TAREFAS A CUMPRIR:
1. Na crônica "Alter ego", o que ficou das jogadoras europeias?
2. Cite todas as personalidades mencionadas na crônica "Alter ego" como fases de paixão passageira.
3. Prossiga a crônica "Alter ego" a partir da última frase apresentada.

TRECHO PARA LEITURA:
Alter ego


Carol Canabarro

Escrever uma crônica sobre alguém que impactou minha vida parece simples e objetivo. Parece. Para identificar essa pessoa, precisei revisar meus passos, observar aonde meus pés pisaram em pegadas já existentes e aonde, propositalmente, desviaram. Foi uma longa caminhada.

Quando criança, assistia na TV minha princesa favorita. Queria ser como ela. Uma jovem loira, olhos claros, personalidade forte e justiceira. Uma vez até me fantasiei dela. Depois cresci e abandonei Adora em Etheria, bem no fundo de uma gaveta no meu subconsciente.

Ao me apaixonar pelo handebol, sofri influência do meu irmão (que sempre jogou melhor do que eu), de algumas jogadoras européias e do Ayrton Senna. Compartilhando seu dia a dia, meu irmão logo perdeu lugar na fila, das européias fiquei só com o corte de cabelo. Ter um joelho esquerdo frágil dificultou seguir seus passos. Já Senna, um fenômeno na vida pessoal e profissional, dispunha de ferramentas que o permitiam acelerar em curvas que meus pés não puderam acompanhar.

Por gostar de mitologia, admirava Atenas. Deusa da sabedoria e da guerra. Li muito sobre ela, o que acabou separando nossos caminhos. Suas intemperanças não condiziam com o título e acabei deixando ela para lá. Como pode seres tão poderosos ser tão chiliquentos? Fica difícil louvar. Qualquer que seja o deus ou deusa.

Por um período, me voltei para família. Avó, pai, mãe, dinda, tia, tio, sogra. Fantásticos. Em comum, todos davam o melhor de si diante das adversidades. Mas eles também bateram muita cabeça. Às vezes, a minha. Continuavam no hall dos admiráveis, mas não chegaram a ser ídolos. Humanos demais.

De tempos em tempos, me apaixono. Já tive fase Da Vinci, genial em tudo que fazia; Érico Veríssimo, com sua escrita historicamente referenciada; Fernanda Montenegro, capaz de interpretar as mais diversas emoções com maestria; Dercy Gonçalves, de boca livre e peito (metafórico e literal) desnudo; Gabriela Prioli, sendo (bem) mais do que um rostinho bonito; Viola Davis, com o poder de transcender toda uma indústria. Porém, em algum ponto o caminho deles se separa do meu. Pode ser pelo tempo em que viveram, pelas condições que tiveram ou pelas aspirações que sobraram ou faltaram. Como se me dessem a mão por parte do trajeto, mas nunca trilhassem o percurso inteiro comigo.

Itens de indicação de palavras e elementos

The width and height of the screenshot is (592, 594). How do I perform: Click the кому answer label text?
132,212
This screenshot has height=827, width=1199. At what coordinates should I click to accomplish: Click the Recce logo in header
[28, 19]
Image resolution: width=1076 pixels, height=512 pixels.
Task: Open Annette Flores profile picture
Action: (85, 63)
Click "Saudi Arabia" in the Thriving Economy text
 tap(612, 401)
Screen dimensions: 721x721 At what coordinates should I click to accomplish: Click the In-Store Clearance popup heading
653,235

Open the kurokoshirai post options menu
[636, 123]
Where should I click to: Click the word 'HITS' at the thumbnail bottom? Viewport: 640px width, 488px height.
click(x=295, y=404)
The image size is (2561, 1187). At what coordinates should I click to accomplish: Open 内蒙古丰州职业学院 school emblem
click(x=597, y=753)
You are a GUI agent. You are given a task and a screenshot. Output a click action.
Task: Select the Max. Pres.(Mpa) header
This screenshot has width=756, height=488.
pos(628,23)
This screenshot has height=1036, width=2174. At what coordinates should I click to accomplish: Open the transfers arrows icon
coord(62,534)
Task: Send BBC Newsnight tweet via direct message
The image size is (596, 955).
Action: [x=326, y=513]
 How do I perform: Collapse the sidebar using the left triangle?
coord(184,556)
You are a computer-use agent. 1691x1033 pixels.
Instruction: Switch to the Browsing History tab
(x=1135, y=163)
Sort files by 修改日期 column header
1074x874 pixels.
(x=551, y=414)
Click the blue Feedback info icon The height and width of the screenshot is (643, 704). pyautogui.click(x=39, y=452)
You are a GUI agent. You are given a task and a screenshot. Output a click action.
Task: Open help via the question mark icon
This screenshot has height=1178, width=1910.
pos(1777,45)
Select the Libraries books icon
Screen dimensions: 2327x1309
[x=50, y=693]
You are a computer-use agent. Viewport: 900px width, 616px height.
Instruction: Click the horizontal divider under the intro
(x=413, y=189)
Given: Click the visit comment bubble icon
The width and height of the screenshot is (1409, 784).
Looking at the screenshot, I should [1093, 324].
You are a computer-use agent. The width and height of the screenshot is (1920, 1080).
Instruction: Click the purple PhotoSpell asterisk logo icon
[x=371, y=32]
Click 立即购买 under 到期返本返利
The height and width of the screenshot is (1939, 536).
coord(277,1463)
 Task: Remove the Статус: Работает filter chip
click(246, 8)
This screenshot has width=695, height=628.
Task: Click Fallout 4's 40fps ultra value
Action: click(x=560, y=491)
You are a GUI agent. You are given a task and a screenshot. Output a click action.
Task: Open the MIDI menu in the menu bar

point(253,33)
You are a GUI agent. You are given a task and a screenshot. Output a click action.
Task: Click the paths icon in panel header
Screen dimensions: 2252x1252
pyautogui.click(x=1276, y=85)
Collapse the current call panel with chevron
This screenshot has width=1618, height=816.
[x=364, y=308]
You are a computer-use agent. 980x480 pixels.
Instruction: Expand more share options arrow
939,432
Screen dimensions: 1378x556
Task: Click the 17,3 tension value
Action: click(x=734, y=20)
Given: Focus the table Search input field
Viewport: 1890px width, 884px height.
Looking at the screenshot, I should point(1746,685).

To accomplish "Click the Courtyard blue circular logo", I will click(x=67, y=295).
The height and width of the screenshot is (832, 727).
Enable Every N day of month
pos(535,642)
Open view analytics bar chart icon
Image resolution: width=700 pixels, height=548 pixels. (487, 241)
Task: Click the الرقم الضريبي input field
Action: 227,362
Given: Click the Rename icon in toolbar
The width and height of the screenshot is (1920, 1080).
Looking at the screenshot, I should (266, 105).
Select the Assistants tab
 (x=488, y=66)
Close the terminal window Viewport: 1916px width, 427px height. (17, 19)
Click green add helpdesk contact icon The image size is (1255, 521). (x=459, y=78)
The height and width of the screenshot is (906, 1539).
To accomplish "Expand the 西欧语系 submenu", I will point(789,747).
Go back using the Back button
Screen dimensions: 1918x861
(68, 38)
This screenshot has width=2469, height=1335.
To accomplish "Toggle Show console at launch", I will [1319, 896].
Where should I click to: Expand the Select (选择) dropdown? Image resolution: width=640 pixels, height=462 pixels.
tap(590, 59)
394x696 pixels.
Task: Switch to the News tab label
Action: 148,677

RESPOSTAS POR TAREFA:
1. Ficou só o corte de cabelo.

2. Da Vinci, Érico Veríssimo, Fernanda Montenegro, Dercy Gonçalves, Gabriela Prioli e Viola Davis.

3.
Na música, as referências são muitas, de Aretha Franklin a Zeca Pagodinho. Meu gosto é eclético, feito criança escolhendo cobertura em buffet de sorvete. Se o cantor ou cantora tem algo a dizer, ouço e aplaudo. Mas não durmo na fila para comprar ingresso. Na trilha sonora da minha vida cabe todo tipo de artista, desde que ele use sua voz para dar voz. Falar por falar, até ventríloquo fala.

Revisando minha vida, encontrei pegadas da Dona Claudete, funcionária do prédio, que sempre sorri e faz questão de chamar todos os condôminos pelo nome. Achei também a profe Jurema, com seu puxão de orelhas que me faz refletir até hoje sobre ser solidária com meus pares e esperar os diferentes tempos de aprendizado. Gente que passa por mim e deixa sua marca. Umas tatuagens maiores, outras menores, todas permanentes.

É como se eu olhasse a todos e todas feito estrelas-guia, que me orientam até certo ponto e, depois, sou eu quem precisa desbravar a mata com minha própria espada. Sem contar as falsas estrelas: aqueles que mostram o caminho que não deve ser seguido. Desses, evito dar nomes, porque a crônica é para enaltecer e me nego a registrar seus nomes na história. Pelo menos não na minha.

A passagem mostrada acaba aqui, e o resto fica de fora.